Semilir angin tengah malam diluar gedung rumah sakit. Seakan terasa masuk dilorong itu, dan membuat tubuh Ve menggigil kedinginan.
'Kamu... mau bantuin Beby kan? Bangunlah... Kak Ve mohon!!' :'-(


---
Ve yang sebentar, sangat sebentar bisa memejamkan matanya diruang tunggu ICU. Kembali berjalan lemas kearah kaca, dimana dia bisa melihat Shania. Harapan itu.. masih ada dalam diri Ve. Tapi, dalam hitungan beberapa jam kedepan, mungkin Ve akan kehilangan harapannya, jika apa yang dituliskan untuk Shania, tidak seperti apa yang dia angankan.! Shania bisa melewati masa kritisnya, dan kembali bisa membuka kedua matanya, tanpa harus ada dalam kondisi Koma!.
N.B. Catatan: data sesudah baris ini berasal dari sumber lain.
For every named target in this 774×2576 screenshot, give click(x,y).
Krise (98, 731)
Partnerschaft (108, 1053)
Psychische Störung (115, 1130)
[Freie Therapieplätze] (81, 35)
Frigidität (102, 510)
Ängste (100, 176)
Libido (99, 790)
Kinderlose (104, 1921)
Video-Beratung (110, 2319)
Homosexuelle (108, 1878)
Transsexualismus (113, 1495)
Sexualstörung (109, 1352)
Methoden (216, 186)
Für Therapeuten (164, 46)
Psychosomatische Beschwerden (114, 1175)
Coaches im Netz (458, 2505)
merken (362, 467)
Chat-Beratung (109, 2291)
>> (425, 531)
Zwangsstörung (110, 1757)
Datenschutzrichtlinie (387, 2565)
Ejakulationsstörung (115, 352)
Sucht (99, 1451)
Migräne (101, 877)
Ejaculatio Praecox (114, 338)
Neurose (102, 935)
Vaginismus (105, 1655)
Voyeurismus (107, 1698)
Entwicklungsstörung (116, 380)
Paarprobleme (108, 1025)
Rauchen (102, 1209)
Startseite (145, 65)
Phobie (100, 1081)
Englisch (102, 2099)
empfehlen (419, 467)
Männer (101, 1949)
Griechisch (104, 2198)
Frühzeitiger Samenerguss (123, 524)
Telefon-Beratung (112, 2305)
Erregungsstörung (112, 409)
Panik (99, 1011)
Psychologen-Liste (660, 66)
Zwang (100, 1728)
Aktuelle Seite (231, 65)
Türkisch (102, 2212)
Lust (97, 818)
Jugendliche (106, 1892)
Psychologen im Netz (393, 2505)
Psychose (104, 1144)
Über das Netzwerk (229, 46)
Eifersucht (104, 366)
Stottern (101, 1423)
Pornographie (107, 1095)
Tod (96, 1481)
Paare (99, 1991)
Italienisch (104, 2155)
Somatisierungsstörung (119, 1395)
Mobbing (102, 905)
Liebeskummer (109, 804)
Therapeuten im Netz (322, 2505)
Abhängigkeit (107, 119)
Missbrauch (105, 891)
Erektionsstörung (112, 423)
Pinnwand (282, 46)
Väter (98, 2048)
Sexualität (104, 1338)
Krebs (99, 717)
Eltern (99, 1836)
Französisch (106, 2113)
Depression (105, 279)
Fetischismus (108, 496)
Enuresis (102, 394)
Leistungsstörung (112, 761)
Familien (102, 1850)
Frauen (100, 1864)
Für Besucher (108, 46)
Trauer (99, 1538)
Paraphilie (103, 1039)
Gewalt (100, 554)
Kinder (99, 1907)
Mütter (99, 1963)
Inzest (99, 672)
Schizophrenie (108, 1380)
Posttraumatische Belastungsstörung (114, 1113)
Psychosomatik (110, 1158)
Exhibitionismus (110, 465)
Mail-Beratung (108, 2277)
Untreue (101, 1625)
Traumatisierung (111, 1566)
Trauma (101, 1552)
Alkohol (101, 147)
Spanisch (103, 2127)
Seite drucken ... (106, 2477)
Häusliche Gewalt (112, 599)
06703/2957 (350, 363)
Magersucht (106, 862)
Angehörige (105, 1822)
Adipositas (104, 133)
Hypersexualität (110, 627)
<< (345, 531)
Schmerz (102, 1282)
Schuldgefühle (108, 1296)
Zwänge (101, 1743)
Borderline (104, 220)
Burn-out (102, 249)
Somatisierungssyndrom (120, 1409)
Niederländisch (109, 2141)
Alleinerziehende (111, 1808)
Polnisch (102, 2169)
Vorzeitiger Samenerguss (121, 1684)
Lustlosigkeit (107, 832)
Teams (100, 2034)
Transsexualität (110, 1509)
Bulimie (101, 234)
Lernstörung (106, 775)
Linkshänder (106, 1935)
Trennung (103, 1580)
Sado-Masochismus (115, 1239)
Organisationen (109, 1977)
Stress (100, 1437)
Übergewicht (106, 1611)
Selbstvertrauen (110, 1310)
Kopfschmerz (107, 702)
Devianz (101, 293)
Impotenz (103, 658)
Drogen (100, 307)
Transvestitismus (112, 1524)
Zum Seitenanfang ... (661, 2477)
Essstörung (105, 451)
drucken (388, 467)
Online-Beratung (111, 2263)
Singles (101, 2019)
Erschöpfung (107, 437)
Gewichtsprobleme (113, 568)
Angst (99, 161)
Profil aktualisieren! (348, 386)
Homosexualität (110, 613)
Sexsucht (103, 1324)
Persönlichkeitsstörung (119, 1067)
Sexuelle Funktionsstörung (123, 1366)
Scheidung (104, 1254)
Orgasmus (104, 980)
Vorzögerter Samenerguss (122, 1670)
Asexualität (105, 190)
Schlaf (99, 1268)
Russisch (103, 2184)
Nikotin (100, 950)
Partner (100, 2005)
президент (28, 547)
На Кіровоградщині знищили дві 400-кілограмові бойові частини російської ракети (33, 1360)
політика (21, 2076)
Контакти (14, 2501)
Tidak ada sekelabatpun pemikiran yang melintas dalam kepalanya, untuk Ve menghubungi Papa dan Mama, dan memberitahukan tentang Shania. Apa yang sudah Ve ketahui tentang kelakuan kedua orangtuanya, sudah cukup untuk Ve jadikan alasan tidak melibatkan mereka dalam kondisi Shania yang jauh dari kata stabil.


Cindy masuk kesekolah, dia terlihat tidak bersemangat sama sekali. Yang dia pikirkan hanya Beby dan kondisinya. Seolah pijakan itu tak terpijak, berjalan diatas kaki sendiri, tapi merasa tidak berjalan.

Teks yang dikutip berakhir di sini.